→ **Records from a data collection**
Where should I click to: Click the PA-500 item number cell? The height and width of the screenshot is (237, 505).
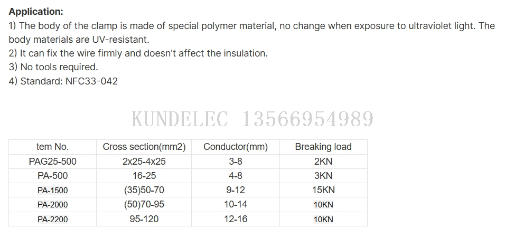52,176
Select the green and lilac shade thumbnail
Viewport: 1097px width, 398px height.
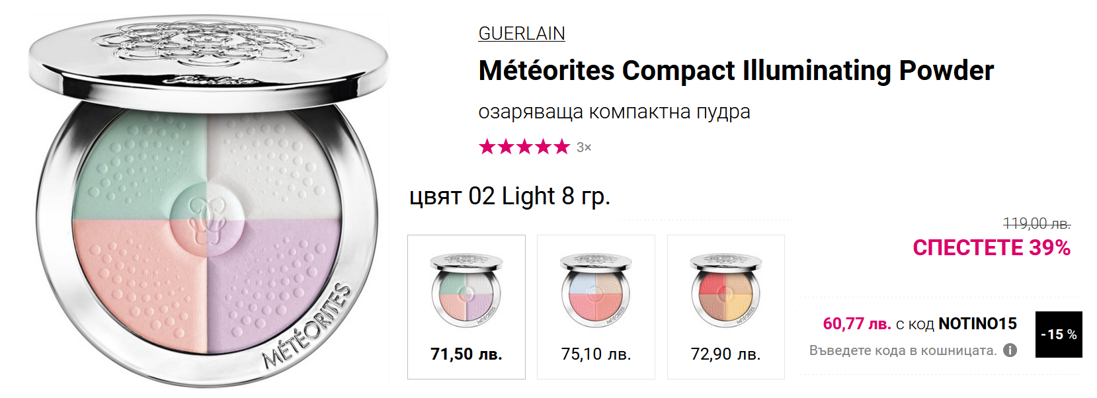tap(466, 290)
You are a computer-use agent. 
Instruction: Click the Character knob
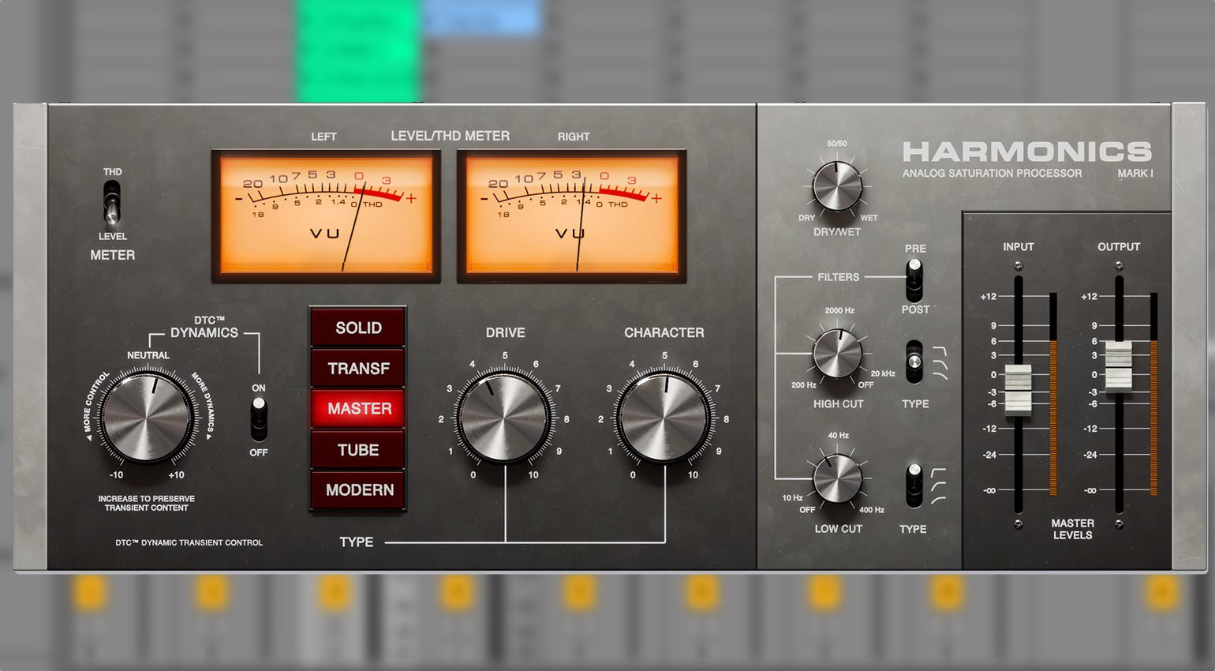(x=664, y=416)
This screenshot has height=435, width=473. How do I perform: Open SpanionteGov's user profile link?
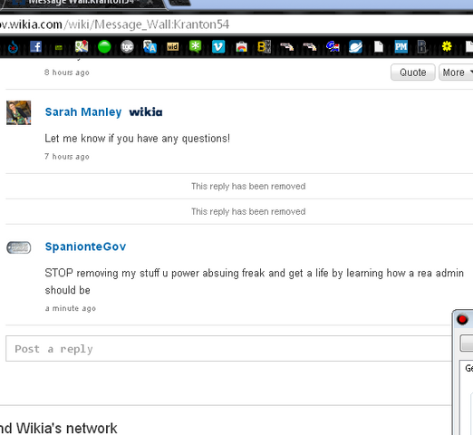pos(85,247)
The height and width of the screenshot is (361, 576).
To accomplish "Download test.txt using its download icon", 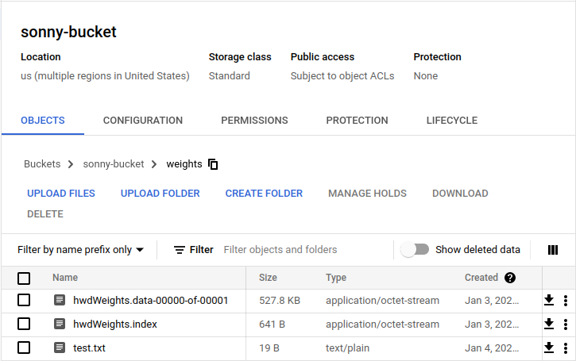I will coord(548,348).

→ **ASSIGNMENT**
Give again, exactly as written above, each line from the one that has "Select the green and lilac shade thumbnail" to the one that has "The height and width of the screenshot is (361, 576).", both included; omit the pictures.

→ **ANSWER FOR THIS EXERCISE**
Select the green and lilac shade thumbnail
Viewport: 1097px width, 398px height.
tap(466, 290)
You are a computer-use agent. 
Instruction: Click the Character knob
(x=664, y=416)
This screenshot has height=435, width=473. How do I perform: Open SpanionteGov's user profile link?
pos(85,247)
The height and width of the screenshot is (361, 576).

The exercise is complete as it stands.